The awkward video call problem
Here's a scene that plays out in thousands of homes every week: a grandparent calls on FaceTime. The parent holds the phone. The child waves, says "hi," shows a toy, and then wanders off after roughly ninety seconds. The grandparent is left talking to a ceiling while the parent chases the child back into frame.
It's nobody's fault. Young kids aren't great at conversation, especially through a screen. They need something to do together. And this is where crafting becomes the unexpected bridge between generations.
Why crafting works across the age gap
Think about what makes inter-generational communication hard. Different interests. Different energy levels. Different comfort with technology. Different attention spans. Crafting bypasses all of it because it gives both people a shared, hands-on task that doesn't require much conversation to enjoy.
A grandparent and a four-year-old sitting side by side, sticking foam shapes onto paper, don't need to find common conversational ground. They're already on common ground — the craft table. Grandma passes the stickers. The kid tells Grandma where to put them. Grandma "accidentally" puts one in the wrong spot. Kid laughs. Connection made. No WiFi required.
The long-distance version
What if grandparents aren't nearby? This is where it gets creative — and where I've seen some really beautiful things happen with our kits.

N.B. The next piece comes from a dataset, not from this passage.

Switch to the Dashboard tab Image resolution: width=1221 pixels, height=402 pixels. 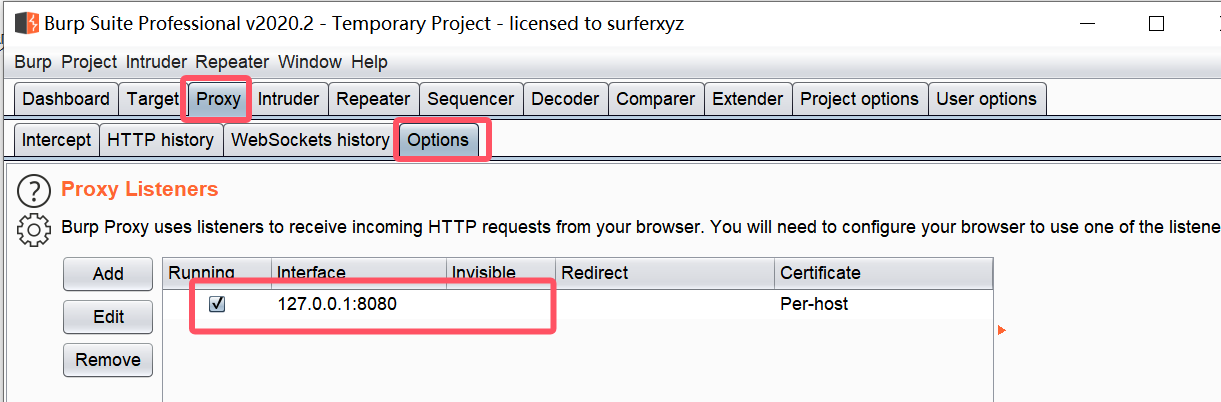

Several BrightKidFun Crafts customers have started what I'm calling the "twin kit" tradition: they buy two of the same craft kit, send one to the grandparent, keep one at home, and then schedule a video call where they do the project simultaneously. The Fairy Garden DIY Kit is one of our most popular picks for this — there's enough building and arranging to fill a long call. The Holiday Ornament Kit is another great one for December calls, and the Easter Bunny & Egg Paint Kit works perfectly for a spring video craft date. Same materials, same steps, two locations, one shared experience.
It completely transforms the video call dynamic. Instead of staring at each other trying to make conversation, they're both busy crafting, chatting naturally about what they're doing, comparing progress, and laughing at each other's creative choices. The craft gives the call a structure and a purpose, and suddenly the ninety-second attention span stretches to forty minutes.
For grandparents who "aren't crafty"
I hear this a lot. "My parents aren't really the crafty type." And I understand the hesitation — not everyone grew up making things. But here's what I've learned: most grandparents aren't resistant to crafting. They're resistant to not knowing what to do.
Hand someone a blank table and say "do a craft," and they'll freeze. Hand them a kit with everything included, clear visual steps, and a grandchild who's excited, and they'll surprise you. Start with something simple like the Build Your Own Bunny Kit or the Fish Bowl Craft Kit — both are low-pressure, hard to mess up, and fun for any skill level. The barrier isn't interest — it's intimidation. Remove the intimidation, and the interest shows up on its own.
The keepsake factor
Here's the part that gets me a little emotional if I think about it too long. When grandparents and grandchildren make something together, that object becomes a keepsake in a way that nothing else can. It's not a photo — it's a thing they both touched, shaped, and created. It carries the memory of that afternoon in a way that's almost physical.
I've had customers tell me that a craft their child made with a grandparent is still on the grandparent's fridge two years later. That a grandmother framed a paper flower her granddaughter made during a visit. That a grandpa keeps a construction paper card in his wallet.
These aren't just crafts. They're artifacts of a relationship. And they matter.
Getting started
If you want to try this, start simple. Pick a kit that's on the easier side, so no one gets frustrated. If it's long-distance, order two and mail one. Schedule the video call in advance so everyone has the time blocked. And lower the expectations — the goal isn't a masterpiece. The goal is thirty minutes of togetherness. For older kids (ages seven and up), the DIY Canvas Pencil Pouch Kit is a great grandparent-grandchild activity — it's creative, practical, and gives them something they'll actually use afterward.